[Saved data entries]
====

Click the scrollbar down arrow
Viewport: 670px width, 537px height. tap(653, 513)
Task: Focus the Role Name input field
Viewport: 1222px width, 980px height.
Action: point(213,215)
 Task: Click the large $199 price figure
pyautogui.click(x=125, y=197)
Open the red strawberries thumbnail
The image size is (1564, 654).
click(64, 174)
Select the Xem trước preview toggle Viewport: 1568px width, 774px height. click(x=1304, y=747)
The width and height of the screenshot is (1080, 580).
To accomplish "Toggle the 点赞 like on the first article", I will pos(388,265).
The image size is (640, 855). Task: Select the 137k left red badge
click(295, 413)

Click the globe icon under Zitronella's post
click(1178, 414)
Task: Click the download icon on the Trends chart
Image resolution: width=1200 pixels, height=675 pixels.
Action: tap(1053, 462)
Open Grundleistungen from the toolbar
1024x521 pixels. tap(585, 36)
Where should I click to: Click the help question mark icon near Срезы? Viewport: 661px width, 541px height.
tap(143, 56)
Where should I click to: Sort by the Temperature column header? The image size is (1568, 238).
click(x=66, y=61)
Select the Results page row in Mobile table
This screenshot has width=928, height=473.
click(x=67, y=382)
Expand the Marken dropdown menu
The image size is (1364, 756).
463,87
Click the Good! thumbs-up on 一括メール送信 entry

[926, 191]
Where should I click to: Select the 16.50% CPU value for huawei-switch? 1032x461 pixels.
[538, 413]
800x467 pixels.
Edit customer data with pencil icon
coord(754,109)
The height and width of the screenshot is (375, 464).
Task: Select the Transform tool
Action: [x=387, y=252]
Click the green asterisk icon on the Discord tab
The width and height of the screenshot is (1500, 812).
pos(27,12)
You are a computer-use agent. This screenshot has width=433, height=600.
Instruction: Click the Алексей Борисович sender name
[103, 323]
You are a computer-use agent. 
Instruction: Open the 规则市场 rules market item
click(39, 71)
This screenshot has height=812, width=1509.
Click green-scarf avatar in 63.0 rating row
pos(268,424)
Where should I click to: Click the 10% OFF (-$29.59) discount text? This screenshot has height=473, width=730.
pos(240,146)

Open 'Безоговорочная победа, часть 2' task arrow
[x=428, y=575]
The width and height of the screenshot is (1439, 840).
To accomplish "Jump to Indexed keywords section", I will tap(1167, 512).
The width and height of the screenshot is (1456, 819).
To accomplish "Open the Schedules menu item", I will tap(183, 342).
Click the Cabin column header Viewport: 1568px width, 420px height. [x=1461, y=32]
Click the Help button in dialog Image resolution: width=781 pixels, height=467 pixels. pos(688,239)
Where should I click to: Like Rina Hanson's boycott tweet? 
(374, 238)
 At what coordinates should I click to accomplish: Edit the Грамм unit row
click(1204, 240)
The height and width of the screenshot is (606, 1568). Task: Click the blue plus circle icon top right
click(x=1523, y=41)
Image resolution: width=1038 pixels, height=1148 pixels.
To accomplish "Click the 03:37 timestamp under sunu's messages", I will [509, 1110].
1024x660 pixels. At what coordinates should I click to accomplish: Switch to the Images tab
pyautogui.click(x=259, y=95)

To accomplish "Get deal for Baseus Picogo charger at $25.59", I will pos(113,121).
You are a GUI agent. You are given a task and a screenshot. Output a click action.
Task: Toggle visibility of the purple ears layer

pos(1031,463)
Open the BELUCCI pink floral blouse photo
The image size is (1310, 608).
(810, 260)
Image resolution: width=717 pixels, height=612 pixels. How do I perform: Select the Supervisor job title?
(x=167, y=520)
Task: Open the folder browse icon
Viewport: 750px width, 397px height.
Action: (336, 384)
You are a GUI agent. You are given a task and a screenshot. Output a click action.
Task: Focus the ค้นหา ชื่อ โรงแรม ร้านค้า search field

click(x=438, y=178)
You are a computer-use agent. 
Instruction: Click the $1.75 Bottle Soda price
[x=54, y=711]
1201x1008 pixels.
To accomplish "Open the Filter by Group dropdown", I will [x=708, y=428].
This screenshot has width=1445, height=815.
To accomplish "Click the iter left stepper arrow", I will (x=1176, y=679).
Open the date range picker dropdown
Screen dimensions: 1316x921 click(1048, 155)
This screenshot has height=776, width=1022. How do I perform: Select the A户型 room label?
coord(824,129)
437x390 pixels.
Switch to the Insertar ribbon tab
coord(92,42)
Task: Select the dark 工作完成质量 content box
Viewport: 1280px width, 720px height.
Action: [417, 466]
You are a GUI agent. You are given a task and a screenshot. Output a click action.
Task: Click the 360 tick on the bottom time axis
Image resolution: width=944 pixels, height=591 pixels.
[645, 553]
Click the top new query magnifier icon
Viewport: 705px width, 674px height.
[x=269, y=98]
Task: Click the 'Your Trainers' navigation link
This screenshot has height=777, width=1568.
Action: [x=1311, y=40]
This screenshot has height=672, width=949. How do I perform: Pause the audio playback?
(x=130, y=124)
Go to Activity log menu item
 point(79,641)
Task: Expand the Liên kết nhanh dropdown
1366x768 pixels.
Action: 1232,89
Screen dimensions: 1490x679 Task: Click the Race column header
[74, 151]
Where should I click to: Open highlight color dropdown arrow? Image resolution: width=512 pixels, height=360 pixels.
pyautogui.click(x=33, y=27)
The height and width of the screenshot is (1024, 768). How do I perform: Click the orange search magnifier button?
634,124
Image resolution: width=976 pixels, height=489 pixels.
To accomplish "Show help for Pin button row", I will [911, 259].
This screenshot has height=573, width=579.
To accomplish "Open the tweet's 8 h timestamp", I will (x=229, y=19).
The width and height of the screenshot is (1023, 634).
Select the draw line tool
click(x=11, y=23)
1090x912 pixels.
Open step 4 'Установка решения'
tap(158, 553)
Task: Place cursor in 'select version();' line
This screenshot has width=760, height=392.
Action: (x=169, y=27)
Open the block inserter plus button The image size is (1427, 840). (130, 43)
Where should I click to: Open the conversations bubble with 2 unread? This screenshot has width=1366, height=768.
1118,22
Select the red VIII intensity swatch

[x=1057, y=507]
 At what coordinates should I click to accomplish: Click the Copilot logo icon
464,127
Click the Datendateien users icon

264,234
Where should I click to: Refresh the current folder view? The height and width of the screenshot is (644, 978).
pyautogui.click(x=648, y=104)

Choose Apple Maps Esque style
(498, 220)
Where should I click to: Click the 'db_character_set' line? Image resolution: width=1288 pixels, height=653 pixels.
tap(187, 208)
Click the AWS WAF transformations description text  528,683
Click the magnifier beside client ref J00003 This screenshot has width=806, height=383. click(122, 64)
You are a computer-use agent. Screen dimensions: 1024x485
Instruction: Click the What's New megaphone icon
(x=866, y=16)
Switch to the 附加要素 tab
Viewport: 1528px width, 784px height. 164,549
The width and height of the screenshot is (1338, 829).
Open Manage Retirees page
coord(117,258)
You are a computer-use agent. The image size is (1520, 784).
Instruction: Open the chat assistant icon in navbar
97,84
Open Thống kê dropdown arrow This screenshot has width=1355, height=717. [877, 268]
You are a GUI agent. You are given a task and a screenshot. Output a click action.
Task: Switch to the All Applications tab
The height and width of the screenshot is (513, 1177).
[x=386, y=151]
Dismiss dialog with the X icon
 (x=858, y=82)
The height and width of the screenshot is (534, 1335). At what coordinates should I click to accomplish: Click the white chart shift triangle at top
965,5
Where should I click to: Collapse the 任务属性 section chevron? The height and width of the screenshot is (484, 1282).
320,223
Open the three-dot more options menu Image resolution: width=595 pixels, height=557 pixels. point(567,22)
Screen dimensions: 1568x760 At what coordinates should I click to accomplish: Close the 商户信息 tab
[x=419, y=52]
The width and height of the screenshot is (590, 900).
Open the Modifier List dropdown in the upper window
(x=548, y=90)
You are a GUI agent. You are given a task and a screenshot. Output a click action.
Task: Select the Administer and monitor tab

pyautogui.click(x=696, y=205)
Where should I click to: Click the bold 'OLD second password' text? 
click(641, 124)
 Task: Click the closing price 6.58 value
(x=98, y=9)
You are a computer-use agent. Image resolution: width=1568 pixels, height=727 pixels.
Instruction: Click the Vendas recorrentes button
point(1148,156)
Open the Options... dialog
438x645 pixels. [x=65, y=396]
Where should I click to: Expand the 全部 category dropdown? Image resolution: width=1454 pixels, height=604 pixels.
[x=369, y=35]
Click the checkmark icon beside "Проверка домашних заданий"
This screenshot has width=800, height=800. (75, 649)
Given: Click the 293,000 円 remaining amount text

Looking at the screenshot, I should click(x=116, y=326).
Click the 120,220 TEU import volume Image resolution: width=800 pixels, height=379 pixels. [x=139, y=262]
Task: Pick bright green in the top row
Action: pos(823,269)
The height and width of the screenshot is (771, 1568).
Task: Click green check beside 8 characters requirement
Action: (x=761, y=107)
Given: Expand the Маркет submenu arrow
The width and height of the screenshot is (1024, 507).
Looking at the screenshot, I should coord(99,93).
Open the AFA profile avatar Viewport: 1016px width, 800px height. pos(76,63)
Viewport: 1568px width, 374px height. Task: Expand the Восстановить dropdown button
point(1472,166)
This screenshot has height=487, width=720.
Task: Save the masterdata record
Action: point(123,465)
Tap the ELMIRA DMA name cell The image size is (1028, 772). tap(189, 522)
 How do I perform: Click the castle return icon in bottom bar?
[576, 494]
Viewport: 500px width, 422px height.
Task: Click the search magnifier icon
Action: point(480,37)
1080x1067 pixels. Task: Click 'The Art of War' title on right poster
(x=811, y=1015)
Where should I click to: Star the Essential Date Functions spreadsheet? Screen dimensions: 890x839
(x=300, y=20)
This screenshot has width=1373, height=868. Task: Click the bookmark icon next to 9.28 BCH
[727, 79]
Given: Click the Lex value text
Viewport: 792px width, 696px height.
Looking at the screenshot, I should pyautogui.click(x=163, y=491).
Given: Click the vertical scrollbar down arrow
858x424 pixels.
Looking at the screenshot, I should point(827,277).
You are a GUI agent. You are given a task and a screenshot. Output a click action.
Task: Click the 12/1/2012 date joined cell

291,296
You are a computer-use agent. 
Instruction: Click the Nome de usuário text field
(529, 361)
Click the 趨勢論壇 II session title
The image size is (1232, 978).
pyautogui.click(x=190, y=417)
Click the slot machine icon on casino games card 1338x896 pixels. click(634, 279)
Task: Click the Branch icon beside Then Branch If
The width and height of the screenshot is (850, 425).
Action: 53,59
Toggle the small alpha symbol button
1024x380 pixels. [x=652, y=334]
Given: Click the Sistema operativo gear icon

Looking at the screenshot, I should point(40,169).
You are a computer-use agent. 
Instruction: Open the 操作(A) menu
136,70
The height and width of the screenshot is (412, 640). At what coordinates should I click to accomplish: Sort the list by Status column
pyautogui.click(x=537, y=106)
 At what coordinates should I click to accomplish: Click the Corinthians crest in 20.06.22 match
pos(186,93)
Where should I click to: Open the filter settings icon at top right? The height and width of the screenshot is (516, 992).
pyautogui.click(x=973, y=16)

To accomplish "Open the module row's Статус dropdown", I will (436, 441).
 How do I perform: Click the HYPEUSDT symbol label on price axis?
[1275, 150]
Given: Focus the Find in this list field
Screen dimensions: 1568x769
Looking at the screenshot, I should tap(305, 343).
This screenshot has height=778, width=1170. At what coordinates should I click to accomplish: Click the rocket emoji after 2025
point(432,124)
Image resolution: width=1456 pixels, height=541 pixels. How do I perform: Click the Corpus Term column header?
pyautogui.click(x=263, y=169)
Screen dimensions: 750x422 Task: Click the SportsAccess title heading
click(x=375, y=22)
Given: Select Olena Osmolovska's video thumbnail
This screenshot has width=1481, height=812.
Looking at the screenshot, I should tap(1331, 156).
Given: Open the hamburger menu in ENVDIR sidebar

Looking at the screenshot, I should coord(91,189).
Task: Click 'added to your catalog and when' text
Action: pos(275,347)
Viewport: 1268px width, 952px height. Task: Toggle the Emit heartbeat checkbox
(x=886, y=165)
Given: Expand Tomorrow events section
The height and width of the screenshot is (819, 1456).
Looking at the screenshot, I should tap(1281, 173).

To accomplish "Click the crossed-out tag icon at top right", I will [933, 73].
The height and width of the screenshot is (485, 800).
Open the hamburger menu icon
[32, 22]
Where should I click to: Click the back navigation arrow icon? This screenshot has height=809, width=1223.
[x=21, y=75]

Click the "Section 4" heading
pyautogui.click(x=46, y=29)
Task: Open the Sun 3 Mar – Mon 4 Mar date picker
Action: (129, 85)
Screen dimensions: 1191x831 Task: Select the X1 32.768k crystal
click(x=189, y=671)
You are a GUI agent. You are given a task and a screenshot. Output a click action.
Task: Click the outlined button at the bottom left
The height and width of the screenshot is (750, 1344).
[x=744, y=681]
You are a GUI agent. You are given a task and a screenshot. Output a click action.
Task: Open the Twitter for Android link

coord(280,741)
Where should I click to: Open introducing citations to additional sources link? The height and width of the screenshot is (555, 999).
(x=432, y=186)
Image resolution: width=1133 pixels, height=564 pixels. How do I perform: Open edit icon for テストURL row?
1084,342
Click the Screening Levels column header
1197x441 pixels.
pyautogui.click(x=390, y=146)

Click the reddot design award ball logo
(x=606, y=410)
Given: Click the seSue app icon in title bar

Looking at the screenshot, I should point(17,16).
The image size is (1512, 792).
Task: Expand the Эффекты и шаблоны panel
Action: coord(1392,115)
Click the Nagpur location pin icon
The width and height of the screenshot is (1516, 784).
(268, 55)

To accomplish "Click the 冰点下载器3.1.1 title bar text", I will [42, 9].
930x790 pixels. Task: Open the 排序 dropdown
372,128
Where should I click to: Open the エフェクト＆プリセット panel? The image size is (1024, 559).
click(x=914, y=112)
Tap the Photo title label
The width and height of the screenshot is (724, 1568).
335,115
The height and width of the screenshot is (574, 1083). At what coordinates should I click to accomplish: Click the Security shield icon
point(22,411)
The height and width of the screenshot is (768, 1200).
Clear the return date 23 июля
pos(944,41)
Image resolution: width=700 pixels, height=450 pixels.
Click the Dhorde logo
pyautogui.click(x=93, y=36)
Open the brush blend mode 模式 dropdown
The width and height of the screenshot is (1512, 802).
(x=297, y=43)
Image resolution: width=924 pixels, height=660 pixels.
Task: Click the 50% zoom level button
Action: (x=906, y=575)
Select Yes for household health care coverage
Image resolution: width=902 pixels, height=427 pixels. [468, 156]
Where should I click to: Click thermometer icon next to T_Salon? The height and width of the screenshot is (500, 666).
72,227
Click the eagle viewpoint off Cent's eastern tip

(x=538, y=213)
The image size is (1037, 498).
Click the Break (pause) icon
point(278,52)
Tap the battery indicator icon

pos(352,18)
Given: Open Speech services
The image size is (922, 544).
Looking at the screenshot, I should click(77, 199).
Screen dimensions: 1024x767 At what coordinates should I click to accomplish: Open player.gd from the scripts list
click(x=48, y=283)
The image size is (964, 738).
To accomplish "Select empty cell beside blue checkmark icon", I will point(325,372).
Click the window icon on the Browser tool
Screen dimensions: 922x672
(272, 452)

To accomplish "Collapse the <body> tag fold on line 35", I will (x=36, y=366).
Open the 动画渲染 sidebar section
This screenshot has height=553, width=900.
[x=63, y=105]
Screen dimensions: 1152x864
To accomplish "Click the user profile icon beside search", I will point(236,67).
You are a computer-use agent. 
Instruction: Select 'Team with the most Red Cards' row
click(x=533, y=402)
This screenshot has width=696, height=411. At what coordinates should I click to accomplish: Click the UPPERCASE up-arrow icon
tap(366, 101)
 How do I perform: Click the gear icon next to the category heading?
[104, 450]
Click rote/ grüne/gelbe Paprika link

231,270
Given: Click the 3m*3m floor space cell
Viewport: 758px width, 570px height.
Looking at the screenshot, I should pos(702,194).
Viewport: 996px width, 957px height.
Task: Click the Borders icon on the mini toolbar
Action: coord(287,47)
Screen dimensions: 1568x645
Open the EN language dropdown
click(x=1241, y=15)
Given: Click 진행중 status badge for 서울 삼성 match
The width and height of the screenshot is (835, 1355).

====

Would you print, exactly as written, every line above from the one holding "Tap the ELMIRA" through the one holding "Given: Click the Lex value text", with both included and no other lines?

* [Written response]
Tap the ELMIRA DMA name cell The image size is (1028, 772). tap(189, 522)
 How do I perform: Click the castle return icon in bottom bar?
[576, 494]
Viewport: 500px width, 422px height.
Task: Click the search magnifier icon
Action: point(480,37)
1080x1067 pixels. Task: Click 'The Art of War' title on right poster
(x=811, y=1015)
Where should I click to: Star the Essential Date Functions spreadsheet? Screen dimensions: 890x839
(x=300, y=20)
This screenshot has width=1373, height=868. Task: Click the bookmark icon next to 9.28 BCH
[727, 79]
Given: Click the Lex value text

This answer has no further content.